报告人: Xiaodong Zhang, Robert M. Critchfield Professor ,The Ohio State University
时间: 6月24日,10:00-11:00 am
地点: 0638太阳集团软件园校区办公楼二楼学术报告厅
主持人:陈宝权 教授
Title: Building Big Data Processing Systems under the Scale-out Computing Model
Abstract:
We have entered a data-driven decision making era in almost all the applications of the society. From a system perspective, an increasingly high volume of data has the following implications: (1) Conventional database systems, including parallel database systems, are not designed to such a big volume of data, demanding new system infrastructure. (2) Big data users from many application fields require cost-effective solutions for their analytics because conventional data processing solutions are not scalable and affordable. (3) System designers and practitioners highly demand various new software tools for big data processing and analytics. (4) Computing paradigm for data processing has been shifted from a scale-up model for high performance to a scale-out model for high throughput as the main role of computers becomes data centers.
I will discuss how system community addresses the above mentioned issues by presenting a case study on major technical advancements in Apache Hive, which has been widely adopted by many organizations for various big data analytics applications. Closely working with many users and organizations, we have identified several shortcomings of the early version of Hive in its data storage structure, query planning, and query execution.

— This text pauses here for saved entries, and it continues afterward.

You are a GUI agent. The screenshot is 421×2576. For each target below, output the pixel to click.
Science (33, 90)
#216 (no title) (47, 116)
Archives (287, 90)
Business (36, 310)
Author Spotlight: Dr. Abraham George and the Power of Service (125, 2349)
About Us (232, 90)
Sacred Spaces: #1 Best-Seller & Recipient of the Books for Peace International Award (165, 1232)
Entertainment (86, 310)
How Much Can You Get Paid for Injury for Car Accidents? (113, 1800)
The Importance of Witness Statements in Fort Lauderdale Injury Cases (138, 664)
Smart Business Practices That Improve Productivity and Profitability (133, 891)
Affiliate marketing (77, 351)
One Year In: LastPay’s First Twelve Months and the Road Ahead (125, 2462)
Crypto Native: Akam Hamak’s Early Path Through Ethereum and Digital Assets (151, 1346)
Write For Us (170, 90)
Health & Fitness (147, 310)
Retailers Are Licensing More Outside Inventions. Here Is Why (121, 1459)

I will present a community-based effort and show how academic research lays a foundation for Hive to improve its daily operations in production systems.
Bio:
Xiaodong Zhang is the Robert M. Critchfield Professor in Engineering and Chair of the Computer Science and Engineering Department at the Ohio State University. His research interests focus on data management in computer, networking and distributed systems. He has made strong efforts to transfer his academic research into advanced technology to impact production systems. He received his Ph.D. in Computer Science from University of Colorado at Boulder, where he received Distinguished Engineering Alumni Award in 2011. He is a Fellow of the ACM and a Fellow of IEEE.